Excerpt:

══════════

When Mandela left Ethiopia after eight weeks stay, Tadesse gave give him a semi-automatic Makarov pistol to symbolise his coming struggle. He was arrested soon after his return to South Africa and charged in what became known as Rivonia Trial in 1963. Other than the pistol, two articles were confiscated from his pocket when Mandela was apprehended: one was the memento from Emperor Haile Selassie and the other was a small photo of Ketema Yifru (who was the Ethiopian Foreign Minister at the time) which Mandela kept from his days in Ethiopia, according to former Ethiopian diplomat Ayalew Mandefro.
Madiba whose name had become a rallying call and his spirit the very essence of freedom has generously expressed his liking for Ethiopia-a land he called the birthplace of African nationalism. In Long Walk to Freedom, he lauded the heroic act of Ethiopians who said had showed formidable strength and determination in fighting the fascist Italians aggressors (1936-1941).

══════════

Information given:
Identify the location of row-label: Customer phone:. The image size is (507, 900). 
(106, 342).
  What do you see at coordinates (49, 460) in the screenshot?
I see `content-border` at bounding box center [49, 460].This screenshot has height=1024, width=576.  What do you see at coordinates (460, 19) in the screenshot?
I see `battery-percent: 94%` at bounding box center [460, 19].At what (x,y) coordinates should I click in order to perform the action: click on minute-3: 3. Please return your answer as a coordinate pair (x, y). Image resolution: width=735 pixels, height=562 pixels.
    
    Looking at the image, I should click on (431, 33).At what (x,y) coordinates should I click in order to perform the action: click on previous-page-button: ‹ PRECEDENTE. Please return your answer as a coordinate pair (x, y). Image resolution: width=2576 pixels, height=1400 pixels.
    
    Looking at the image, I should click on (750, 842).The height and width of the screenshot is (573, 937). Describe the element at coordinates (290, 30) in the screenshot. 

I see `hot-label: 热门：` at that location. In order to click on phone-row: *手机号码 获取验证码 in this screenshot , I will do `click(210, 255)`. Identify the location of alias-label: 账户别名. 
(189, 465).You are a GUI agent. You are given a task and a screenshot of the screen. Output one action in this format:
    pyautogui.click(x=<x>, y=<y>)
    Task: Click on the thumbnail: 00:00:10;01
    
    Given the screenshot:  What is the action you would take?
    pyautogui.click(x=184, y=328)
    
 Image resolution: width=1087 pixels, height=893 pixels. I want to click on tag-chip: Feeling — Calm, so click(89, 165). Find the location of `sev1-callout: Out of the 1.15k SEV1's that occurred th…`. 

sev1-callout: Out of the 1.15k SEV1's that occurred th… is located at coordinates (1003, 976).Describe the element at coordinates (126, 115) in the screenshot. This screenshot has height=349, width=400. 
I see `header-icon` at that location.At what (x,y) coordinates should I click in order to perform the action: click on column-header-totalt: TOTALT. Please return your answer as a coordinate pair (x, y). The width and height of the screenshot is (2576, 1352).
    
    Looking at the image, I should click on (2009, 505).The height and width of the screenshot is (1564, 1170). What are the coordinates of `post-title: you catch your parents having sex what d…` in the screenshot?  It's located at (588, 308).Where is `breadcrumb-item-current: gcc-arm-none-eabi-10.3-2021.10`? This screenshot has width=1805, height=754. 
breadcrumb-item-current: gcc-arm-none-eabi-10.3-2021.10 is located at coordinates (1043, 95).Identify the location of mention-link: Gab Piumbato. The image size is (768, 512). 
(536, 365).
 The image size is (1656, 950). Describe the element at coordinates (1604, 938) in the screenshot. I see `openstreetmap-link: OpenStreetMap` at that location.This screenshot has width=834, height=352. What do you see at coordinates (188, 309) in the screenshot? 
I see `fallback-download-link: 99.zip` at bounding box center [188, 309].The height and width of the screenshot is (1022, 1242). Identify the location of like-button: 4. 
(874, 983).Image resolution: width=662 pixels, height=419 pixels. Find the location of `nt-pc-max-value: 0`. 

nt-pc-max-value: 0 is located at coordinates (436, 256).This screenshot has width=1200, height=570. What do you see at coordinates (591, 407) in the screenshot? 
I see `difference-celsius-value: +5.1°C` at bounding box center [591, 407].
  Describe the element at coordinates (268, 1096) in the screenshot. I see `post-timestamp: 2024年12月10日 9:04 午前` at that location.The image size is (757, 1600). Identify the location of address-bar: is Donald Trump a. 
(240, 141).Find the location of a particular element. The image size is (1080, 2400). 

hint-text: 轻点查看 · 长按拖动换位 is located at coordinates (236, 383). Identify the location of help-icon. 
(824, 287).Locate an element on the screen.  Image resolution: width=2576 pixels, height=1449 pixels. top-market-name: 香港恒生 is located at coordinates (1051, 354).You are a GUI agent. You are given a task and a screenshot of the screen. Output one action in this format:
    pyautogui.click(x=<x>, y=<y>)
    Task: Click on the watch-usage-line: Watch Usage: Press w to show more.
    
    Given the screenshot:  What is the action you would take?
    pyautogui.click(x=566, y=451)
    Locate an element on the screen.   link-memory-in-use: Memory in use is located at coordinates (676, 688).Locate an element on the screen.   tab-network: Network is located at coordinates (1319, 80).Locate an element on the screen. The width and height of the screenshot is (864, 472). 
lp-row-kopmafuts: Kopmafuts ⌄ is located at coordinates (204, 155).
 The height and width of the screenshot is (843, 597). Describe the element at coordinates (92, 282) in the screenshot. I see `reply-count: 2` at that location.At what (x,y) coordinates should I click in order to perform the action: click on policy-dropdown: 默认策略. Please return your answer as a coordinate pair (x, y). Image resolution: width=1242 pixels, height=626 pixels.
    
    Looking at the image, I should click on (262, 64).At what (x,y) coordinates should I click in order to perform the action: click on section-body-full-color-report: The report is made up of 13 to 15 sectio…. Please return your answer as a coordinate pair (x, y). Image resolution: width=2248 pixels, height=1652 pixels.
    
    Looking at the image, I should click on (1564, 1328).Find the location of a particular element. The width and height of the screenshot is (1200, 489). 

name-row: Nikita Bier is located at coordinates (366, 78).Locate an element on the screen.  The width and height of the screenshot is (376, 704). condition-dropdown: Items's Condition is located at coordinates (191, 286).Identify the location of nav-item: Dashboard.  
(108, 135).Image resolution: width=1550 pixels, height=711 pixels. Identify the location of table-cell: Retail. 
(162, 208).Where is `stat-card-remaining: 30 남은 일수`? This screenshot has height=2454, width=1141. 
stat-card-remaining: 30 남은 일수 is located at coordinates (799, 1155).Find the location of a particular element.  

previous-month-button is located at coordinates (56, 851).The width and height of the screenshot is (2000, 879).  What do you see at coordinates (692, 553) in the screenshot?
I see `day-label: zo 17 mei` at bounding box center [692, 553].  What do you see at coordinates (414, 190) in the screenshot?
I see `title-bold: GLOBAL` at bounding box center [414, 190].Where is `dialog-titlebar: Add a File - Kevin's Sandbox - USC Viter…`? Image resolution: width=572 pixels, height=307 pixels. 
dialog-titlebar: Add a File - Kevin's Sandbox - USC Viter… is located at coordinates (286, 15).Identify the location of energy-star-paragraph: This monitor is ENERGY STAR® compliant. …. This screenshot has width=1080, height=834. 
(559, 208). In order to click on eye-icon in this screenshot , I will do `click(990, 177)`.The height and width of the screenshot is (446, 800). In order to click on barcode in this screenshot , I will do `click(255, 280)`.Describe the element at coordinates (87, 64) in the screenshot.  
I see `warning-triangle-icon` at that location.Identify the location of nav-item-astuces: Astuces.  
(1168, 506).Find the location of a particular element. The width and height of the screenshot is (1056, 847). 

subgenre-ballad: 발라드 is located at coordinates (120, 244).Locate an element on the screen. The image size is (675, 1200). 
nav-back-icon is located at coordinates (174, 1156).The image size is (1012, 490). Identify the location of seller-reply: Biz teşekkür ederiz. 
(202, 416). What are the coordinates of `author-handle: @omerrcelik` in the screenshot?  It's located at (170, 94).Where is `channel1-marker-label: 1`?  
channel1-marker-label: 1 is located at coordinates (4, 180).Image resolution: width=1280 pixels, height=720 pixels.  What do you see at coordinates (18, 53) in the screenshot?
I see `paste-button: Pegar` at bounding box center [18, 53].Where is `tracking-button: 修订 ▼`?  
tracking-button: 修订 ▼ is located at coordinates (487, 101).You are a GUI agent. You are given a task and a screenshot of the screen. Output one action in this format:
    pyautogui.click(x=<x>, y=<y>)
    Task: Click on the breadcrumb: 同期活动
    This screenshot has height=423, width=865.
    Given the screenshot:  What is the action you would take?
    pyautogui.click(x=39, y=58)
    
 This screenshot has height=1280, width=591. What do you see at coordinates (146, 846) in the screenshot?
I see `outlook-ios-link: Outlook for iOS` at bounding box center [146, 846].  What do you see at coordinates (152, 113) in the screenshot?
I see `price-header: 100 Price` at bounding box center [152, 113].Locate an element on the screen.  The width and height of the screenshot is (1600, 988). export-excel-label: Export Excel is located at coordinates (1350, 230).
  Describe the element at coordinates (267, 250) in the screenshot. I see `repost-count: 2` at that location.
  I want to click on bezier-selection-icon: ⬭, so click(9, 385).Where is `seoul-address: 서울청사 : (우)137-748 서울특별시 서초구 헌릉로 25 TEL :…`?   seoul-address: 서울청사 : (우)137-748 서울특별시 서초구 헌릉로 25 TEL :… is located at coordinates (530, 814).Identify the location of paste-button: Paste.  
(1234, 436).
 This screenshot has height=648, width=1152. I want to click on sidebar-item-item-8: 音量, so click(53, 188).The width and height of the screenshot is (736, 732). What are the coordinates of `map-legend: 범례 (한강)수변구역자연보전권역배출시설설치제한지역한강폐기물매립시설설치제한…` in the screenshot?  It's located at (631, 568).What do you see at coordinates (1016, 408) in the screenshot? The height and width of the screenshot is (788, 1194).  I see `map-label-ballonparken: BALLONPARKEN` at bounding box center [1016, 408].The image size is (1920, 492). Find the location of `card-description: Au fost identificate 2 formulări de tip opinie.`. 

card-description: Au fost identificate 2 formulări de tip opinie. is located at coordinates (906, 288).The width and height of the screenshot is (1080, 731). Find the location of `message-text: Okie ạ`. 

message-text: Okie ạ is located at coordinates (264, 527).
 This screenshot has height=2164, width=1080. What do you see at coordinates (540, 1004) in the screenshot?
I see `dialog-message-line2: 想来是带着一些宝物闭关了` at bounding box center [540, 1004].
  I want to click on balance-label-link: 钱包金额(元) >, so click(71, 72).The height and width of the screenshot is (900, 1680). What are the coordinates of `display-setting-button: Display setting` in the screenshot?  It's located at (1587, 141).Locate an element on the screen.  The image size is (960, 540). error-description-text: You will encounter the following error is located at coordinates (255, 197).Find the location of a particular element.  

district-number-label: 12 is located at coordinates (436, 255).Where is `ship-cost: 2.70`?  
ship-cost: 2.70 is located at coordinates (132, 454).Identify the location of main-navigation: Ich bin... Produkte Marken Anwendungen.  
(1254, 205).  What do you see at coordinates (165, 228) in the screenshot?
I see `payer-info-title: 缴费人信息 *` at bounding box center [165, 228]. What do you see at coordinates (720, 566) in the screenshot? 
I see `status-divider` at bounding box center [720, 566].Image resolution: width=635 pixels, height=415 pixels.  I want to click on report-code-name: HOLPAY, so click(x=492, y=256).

══════════

Try it: Copy out the full excerpt about Mandela and Ethiopia word for word, with nothing added or left out.

Result for this exercise:
When Mandela left Ethiopia after eight weeks stay, Tadesse gave give him a semi-automatic Makarov pistol to symbolise his coming struggle. He was arrested soon after his return to South Africa and charged in what became known as Rivonia Trial in 1963. Other than the pistol, two articles were confiscated from his pocket when Mandela was apprehended: one was the memento from Emperor Haile Selassie and the other was a small photo of Ketema Yifru (who was the Ethiopian Foreign Minister at the time) which Mandela kept from his days in Ethiopia, according to former Ethiopian diplomat Ayalew Mandefro.
Madiba whose name had become a rallying call and his spirit the very essence of freedom has generously expressed his liking for Ethiopia-a land he called the birthplace of African nationalism. In Long Walk to Freedom, he lauded the heroic act of Ethiopians who said had showed formidable strength and determination in fighting the fascist Italians aggressors (1936-1941).